This photo taken on Jan. 17, 2019, shows a building in Seoul. [Photo by Lee Chung-woo]
The worst wave of fine dust that hit the Korean peninsula for a record-long five days last month came mostly from overseas regions including China, a Korean government study showed.
According to a report from the National Institute of Environmental Research under Korea’s Ministry of Environment, sources from outside Korea were responsible for 75 percent of the fine dust blanket that enveloped the Korean peninsula from Jan. 11 to 15.
The level of the ultrafine particles, smaller than 2.5 micrometers in diameter, averaged at 129 ㎍/㎥ in Seoul on Jan. 14, the highest measurement since the pollutant was first traced in 2015.
The atmosphere filled with ultra fine dust particles is visualized by Earth Nullschool, a global map of wind, weather, and ocean conditions, as of 8 pm, January 14, 2019. The thick red color shows the situation is serious across China and the Korean peninsula. [Source: Earth Nullschool website screen shot]

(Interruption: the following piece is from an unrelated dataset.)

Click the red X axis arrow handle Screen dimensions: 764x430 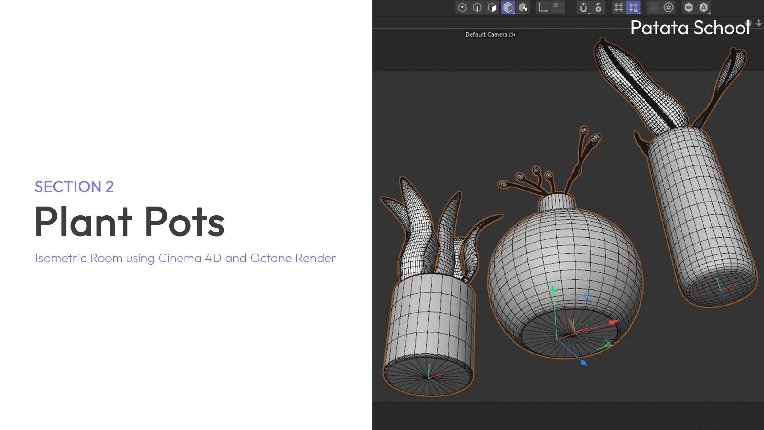click(x=613, y=322)
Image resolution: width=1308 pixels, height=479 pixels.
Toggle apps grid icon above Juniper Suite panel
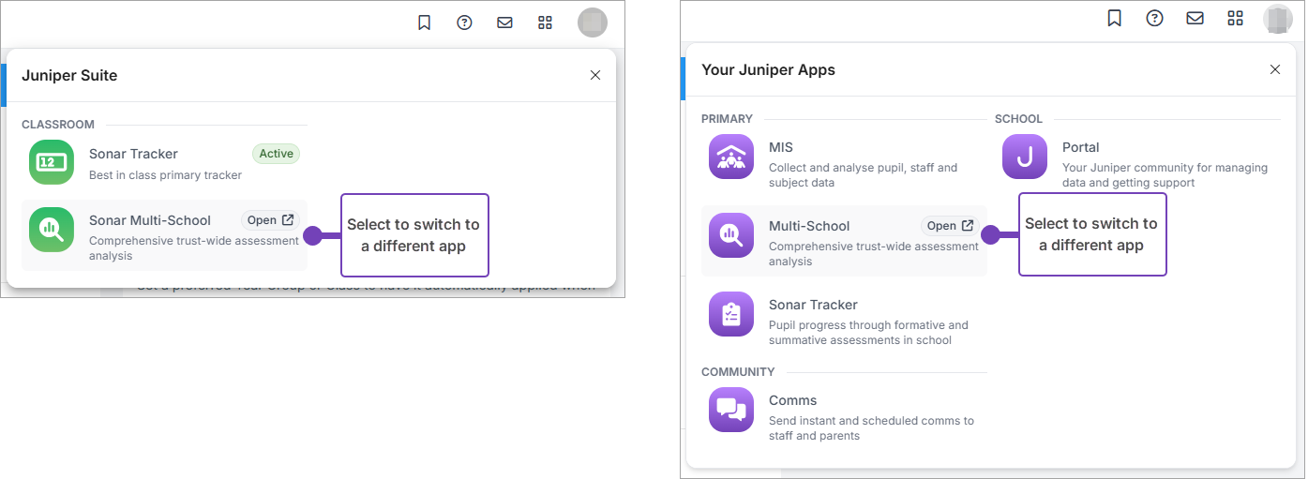click(x=545, y=22)
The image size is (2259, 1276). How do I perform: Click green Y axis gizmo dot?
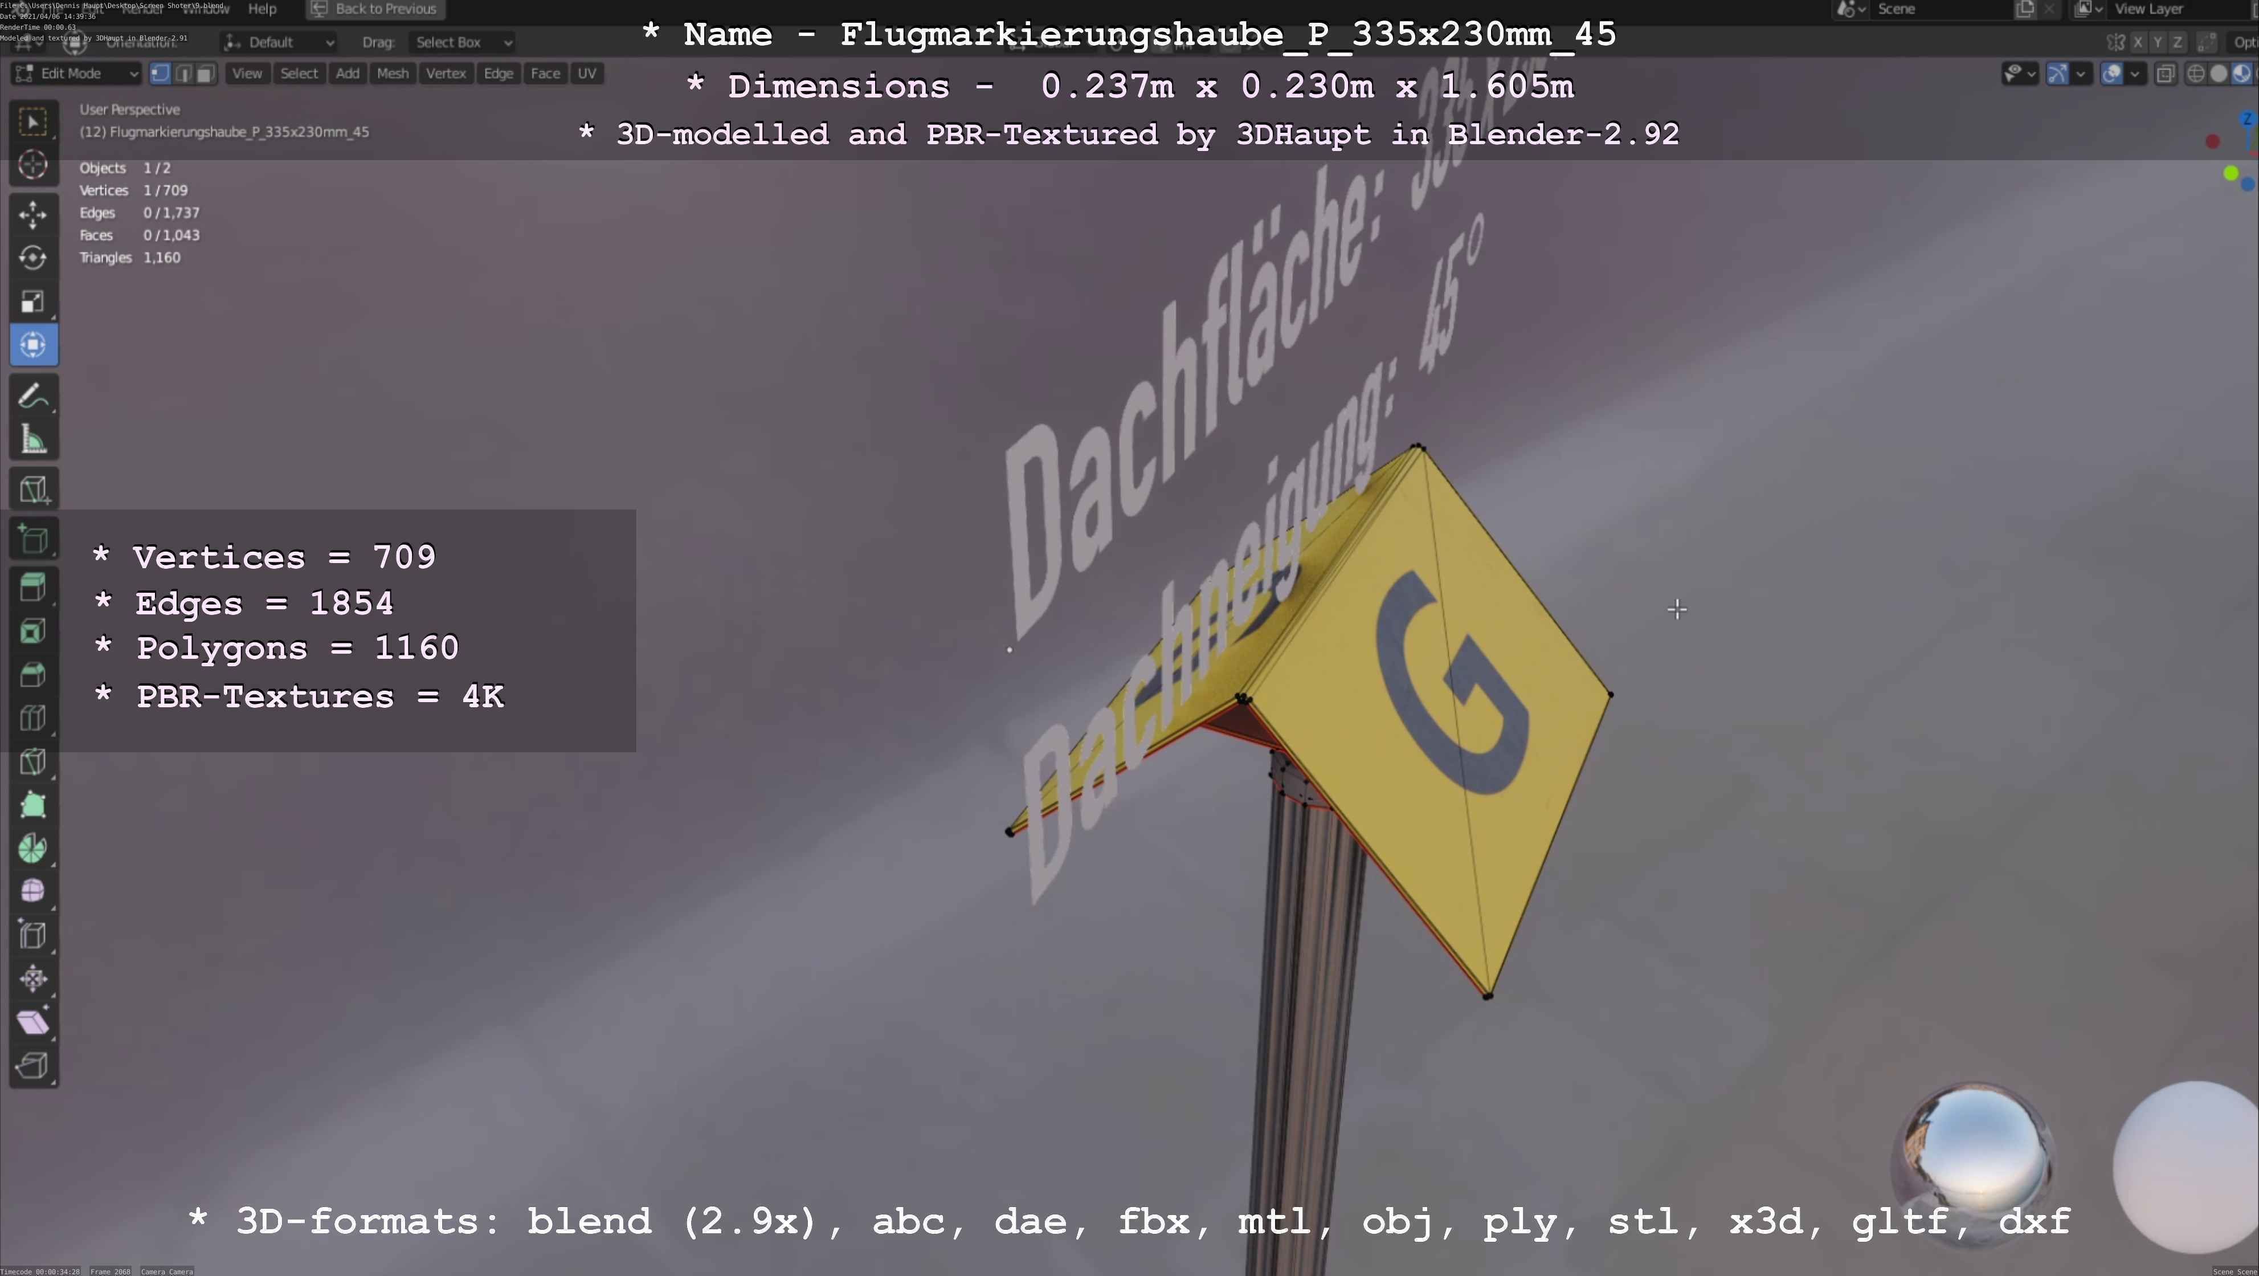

Pollutants from China, Mongolia, North Korea and Japan were cited as the sources, but most of the air pollutants during the period appeared to be carried away by fine dust winds from China, according to the report.
“Particles were brought into Korea following the high atmospheric pressure in Shandong Province, China, and then additional dust flew into the country with a northwesterly wind,” said an official at the institute.
The ministry is planning to share the report with Chinese authorities and hold working-level talks with the country to set up a joint early warning system against the occurrence of fine dust on the sidelines of the planned trilateral talks among Seoul, Beijing and Tokyo on Feb. 20.